Den DG trifft die Beweislast für von ihm geltend gemachte Kündigungs- und Entlassungsgründe. Er hat daher auch zu beweisen, dass die DN wissentlich unwahre Anschuldigungen erhoben und dadurch einen Kündigungsgrund gesetzt hat.
Die europäische und nationale Rechtsentwicklung zeigt die klare Tendenz, sexuelle Belästigungen im Arbeitsverhältnis zu bekämpfen und den Belästigungsopfern die Rechtsdurchsetzung so weit wie möglich zu erleichtern.

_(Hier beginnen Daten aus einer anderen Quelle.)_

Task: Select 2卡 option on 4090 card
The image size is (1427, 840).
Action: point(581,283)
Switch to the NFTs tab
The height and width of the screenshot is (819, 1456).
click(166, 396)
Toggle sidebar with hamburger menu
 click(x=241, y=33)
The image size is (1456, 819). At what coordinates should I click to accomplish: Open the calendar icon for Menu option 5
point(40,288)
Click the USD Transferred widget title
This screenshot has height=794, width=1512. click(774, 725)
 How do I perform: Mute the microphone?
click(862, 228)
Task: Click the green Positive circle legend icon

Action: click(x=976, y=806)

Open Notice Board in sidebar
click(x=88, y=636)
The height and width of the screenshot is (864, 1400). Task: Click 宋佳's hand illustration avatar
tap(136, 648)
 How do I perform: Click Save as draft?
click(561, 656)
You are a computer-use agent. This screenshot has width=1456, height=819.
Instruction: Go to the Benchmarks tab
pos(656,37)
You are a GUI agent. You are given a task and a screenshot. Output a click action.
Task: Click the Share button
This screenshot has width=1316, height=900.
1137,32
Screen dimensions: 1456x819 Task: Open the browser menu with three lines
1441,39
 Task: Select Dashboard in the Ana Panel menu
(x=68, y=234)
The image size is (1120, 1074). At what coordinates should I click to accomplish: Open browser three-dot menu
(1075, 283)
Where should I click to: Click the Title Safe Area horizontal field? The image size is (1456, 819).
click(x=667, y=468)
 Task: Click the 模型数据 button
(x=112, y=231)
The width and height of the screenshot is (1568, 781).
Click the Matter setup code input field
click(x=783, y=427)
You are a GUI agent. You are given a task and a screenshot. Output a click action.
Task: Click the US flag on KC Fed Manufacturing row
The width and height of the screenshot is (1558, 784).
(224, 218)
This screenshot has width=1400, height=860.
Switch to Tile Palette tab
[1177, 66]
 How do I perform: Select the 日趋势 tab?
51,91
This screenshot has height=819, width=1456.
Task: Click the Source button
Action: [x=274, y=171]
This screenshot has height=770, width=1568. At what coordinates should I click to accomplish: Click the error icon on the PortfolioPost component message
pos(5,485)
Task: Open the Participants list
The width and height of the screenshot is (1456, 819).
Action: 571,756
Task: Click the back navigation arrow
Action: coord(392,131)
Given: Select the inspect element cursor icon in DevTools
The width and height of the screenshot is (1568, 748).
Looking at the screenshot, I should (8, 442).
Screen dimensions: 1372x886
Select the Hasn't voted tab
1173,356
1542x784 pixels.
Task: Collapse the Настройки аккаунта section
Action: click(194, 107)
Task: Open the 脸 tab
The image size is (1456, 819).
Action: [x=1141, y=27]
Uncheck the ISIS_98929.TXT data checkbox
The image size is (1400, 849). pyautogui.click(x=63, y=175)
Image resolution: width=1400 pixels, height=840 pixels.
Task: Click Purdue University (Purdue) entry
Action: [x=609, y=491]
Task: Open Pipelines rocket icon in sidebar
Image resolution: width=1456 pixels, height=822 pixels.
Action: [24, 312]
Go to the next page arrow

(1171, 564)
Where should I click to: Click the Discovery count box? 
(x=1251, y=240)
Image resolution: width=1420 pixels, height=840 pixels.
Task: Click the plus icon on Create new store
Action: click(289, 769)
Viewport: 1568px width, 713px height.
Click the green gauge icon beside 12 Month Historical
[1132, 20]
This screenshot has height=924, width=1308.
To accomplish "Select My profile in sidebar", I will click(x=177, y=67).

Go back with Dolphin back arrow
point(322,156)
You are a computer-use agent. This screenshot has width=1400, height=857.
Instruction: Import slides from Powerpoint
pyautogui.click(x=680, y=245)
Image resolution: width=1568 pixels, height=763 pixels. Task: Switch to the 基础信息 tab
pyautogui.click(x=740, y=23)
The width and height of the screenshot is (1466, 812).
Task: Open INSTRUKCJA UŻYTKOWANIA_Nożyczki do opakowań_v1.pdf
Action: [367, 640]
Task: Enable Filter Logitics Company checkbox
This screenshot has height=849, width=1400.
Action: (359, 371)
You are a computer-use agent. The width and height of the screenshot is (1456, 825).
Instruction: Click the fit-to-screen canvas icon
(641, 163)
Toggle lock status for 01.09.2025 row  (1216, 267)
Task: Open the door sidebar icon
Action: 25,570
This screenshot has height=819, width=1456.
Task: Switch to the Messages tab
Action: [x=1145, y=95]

Damit ist es unvereinbar, das bei der Behauptung sexueller Belästigung im besonderen Maß bestehende Risiko der mangelnden Beweisbarkeit einer Anschuldigung bei der Prüfung eines Kündigungs- oder Entlassungsgrundes uneingeschränkt der die Anschuldigung erhebenden Person zuzuweisen.
Die zu OGH vom 28.6.1989, 9 ObA 186/89 (Entlassung eines Zimmermädchens wegen grober Ehrenbeleidung aufgrund des nicht erwiesenen Vorwurfs der sexuellen Belästigung durch einen AN), vertretene Rechtsauffassung, der AG habe nur die Behauptung der Belästigung, die AN hingegen die Wahrheit ihrer Behauptung zu beweisen, wird angesichts der seitdem eingetretenen Rechtsentwicklung zur Bekämpfung sexueller Belästigungen nicht mehr aufrechterhalten.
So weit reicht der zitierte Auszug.